Maria Antonina ha visto cambiare tante cose nel corso degli anni “Grazie a Dio nel tempo si è sviluppata una rete di associazioni e di donatori che sono riusciti a tamponare l’emergenza di sangue nell’Isola. Certo, non è ancora abbastanza, ma noi talassemici riusciamo a vivere una vita quasi normale grazie a tutto questo. L’Avis regionale, ad esempio, mi ha sempre supportata con un’attenzione e una cura quasi familiare e questo mi ha sempre toccato. Io sono colpita per la grande generosità, l’impegno e la dedizione di questa associazione: è incredibile il loro entusiasmo dinnanzi le loro lotte, i loro progetti. È stupefacente la grinta che applicano per un donatore in più, la cura che hanno per noi. Per me sono fratelli”
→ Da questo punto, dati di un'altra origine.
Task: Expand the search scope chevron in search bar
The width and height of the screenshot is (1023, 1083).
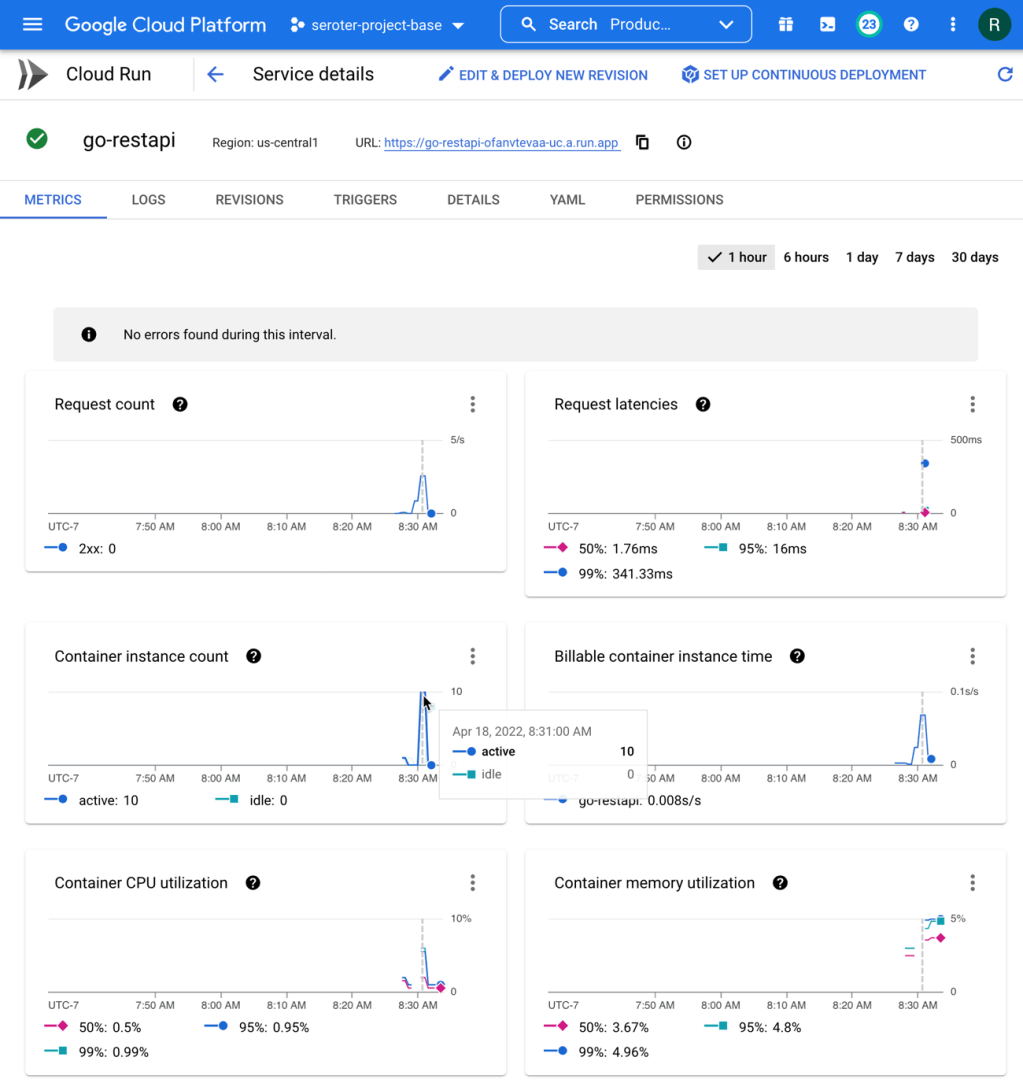Action: point(725,24)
Generalmente le persone riflettono più accuratamente solo su temi per cui sono coinvolti direttamente. Diviene come una sorta di protezione nei confronti di tutto quel che non ci riguarda: “Il punto è che il sangue riguarda tutti, è un elemento fondamentale ed essenziale per tutto il sistema sanitario. È il cuore pulsante di un presidio ospedaliero: senza di esso non si può fare nessun genere di intervento (anche i più piccoli e semplici). Quindi come abbiamo bisogno noi talassemici, può averne bisogno davvero chiunque.” Per ogni trasfusione, Maria Antonina necessita di due sacche di sangue “In Sardegna ci sono circa 1.050 trasfusioni dipendenti, un numero che può far capire quanto sia necessaria la partecipazione di tutta la popolazione. Siamo ubicati in 14 luoghi diversi di cura in tutta la Sardegna, e quindi importante che ogni territorio faccia la sua parte. Anche un solo donatore fa la differenza per la vita di una persona, per noi il sangue è l’ossigeno che ci consente di fare la nostra parte nella società.”
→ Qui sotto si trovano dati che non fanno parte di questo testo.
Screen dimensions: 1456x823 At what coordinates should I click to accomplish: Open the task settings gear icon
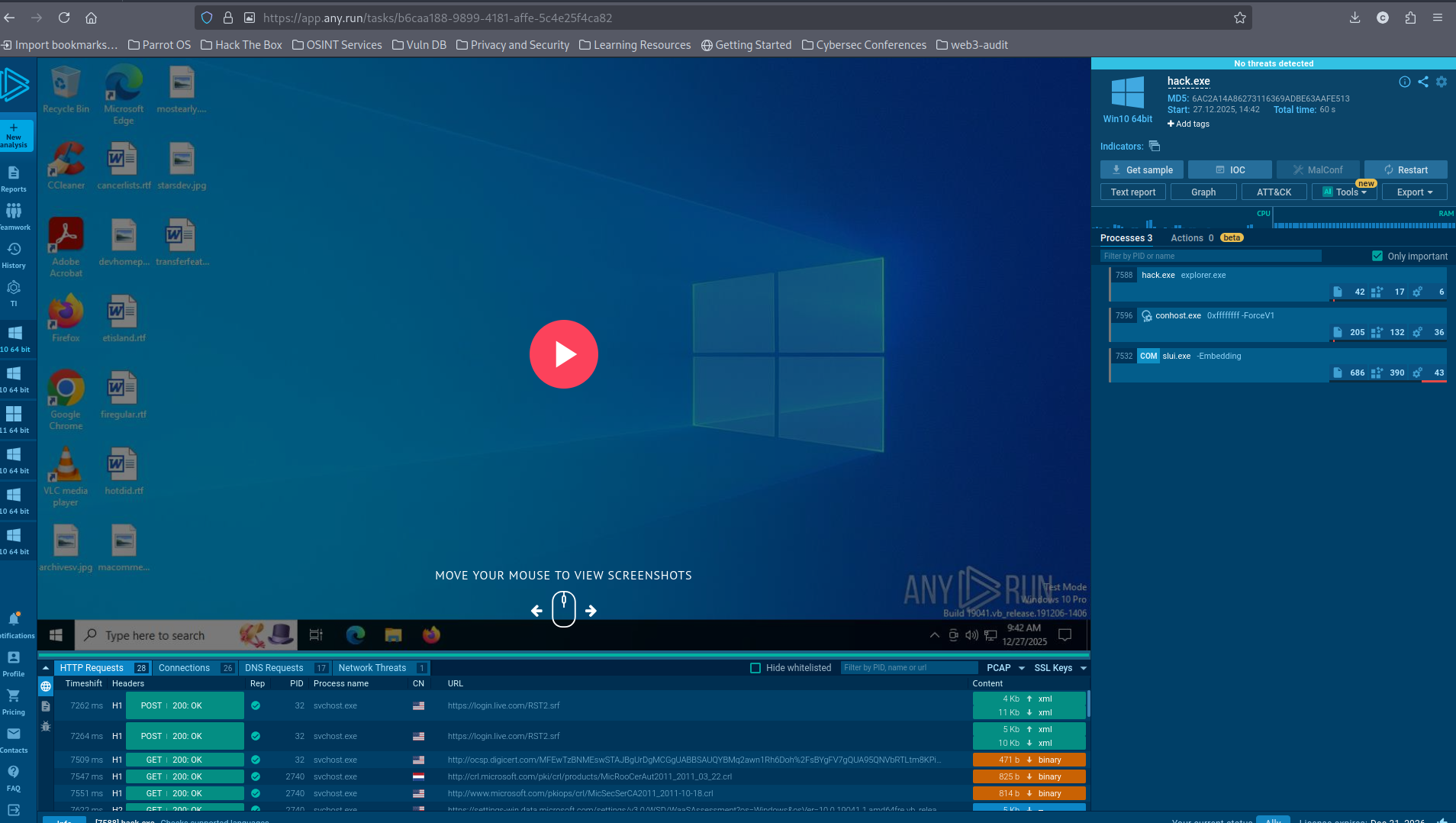click(x=1442, y=82)
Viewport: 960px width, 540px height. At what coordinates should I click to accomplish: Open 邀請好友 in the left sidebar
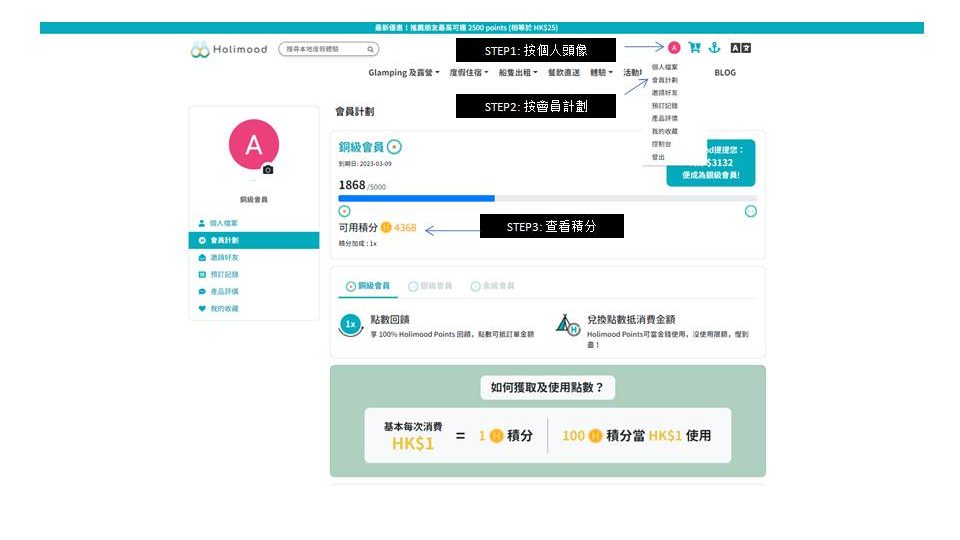point(224,257)
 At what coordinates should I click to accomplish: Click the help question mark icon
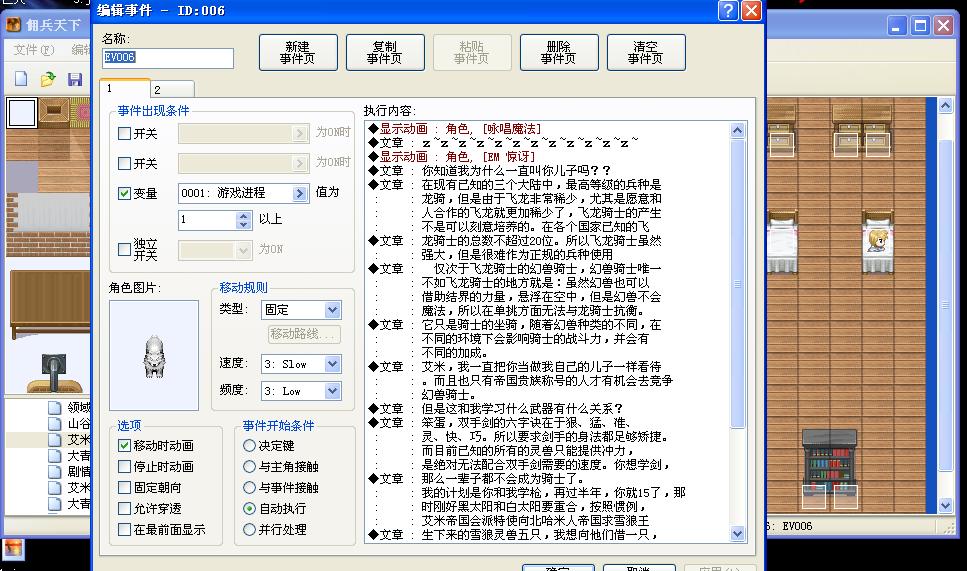click(728, 11)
Ma Maria Antonina, grazie alla forza della sua famiglia e alla sua solarità, racconta di non essersi mai abbattuta e privata di niente nella vita “Ho fatto tutto e non mi sono mai negata niente vivendo una vita molto serena. Sono andata in discoteca, ho fatto partite a pallone, mille tuffi al mare.” Ma soprattutto l’impegno nel volontariato “Cerco di restituire quel che mi è stato dato in altre forme. Sono presidente dell’Associazione Thalassazione che si occupa di promuovere la prevenzione, la sensibilizzazione e l’informazione sulla Talassemia”.
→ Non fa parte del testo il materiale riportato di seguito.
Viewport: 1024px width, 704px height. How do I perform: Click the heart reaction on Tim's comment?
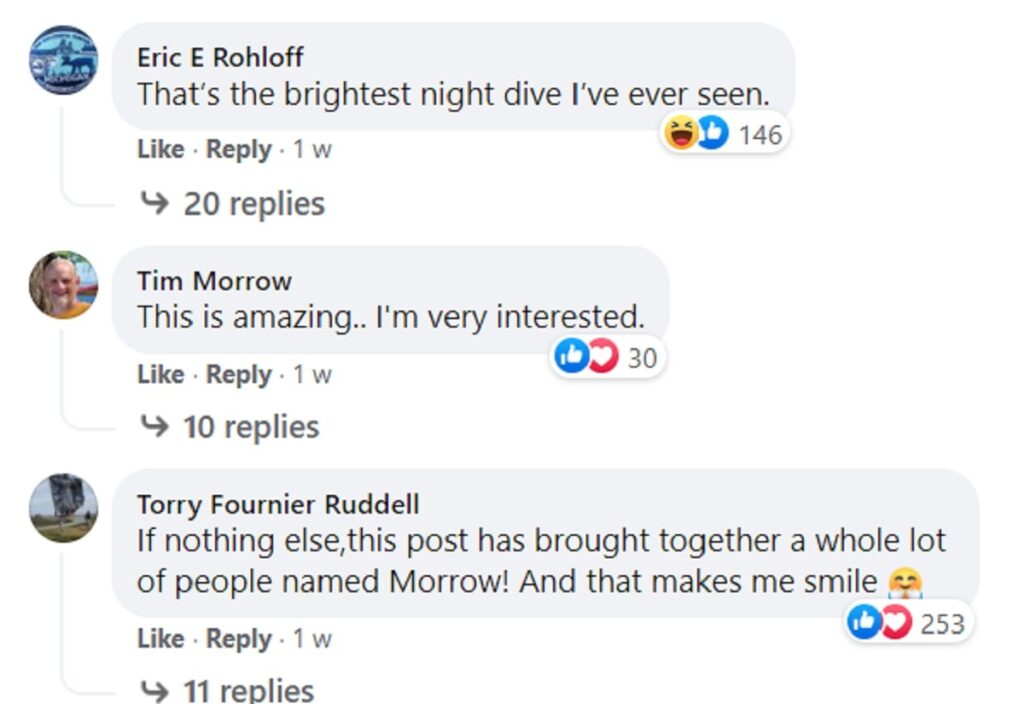[603, 357]
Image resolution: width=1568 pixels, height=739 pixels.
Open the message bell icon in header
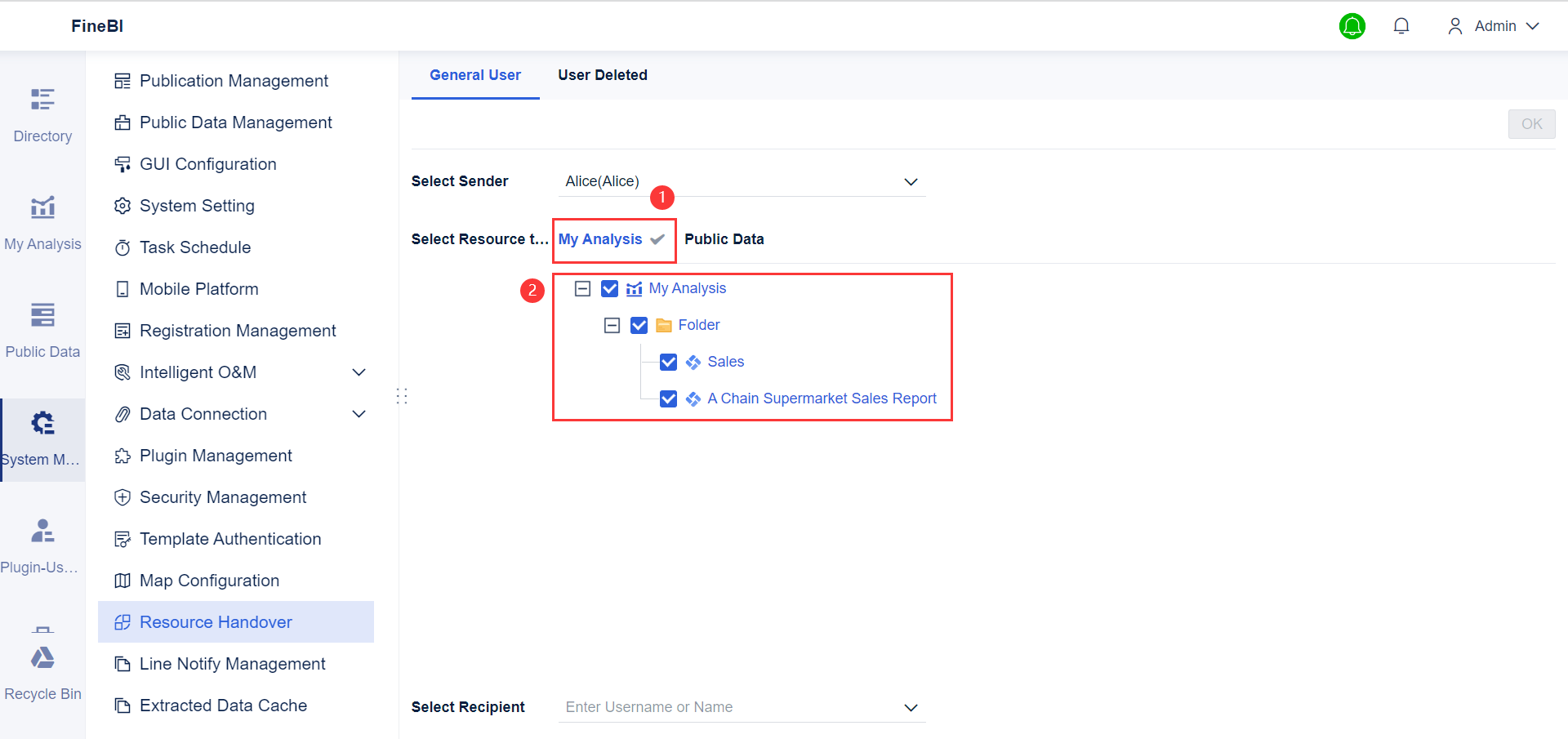coord(1401,26)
In conclusione, Maria Antonina commuovendosi aggiunge “Io devo ringraziare, con tutto il mio cuore, tutti i miei donatori che nel tempo mi hanno concesso la possibilità di vivere e di prendermi cura di mia mamma quando è stata male. Mi hanno dato un’occasione di restituire (anche se non sarà mai abbastanza) quel che lei ha fatto per me. Ecco io li voglio ringraziare tutti, dal primo all’ultimo, per questo immenso regalo”.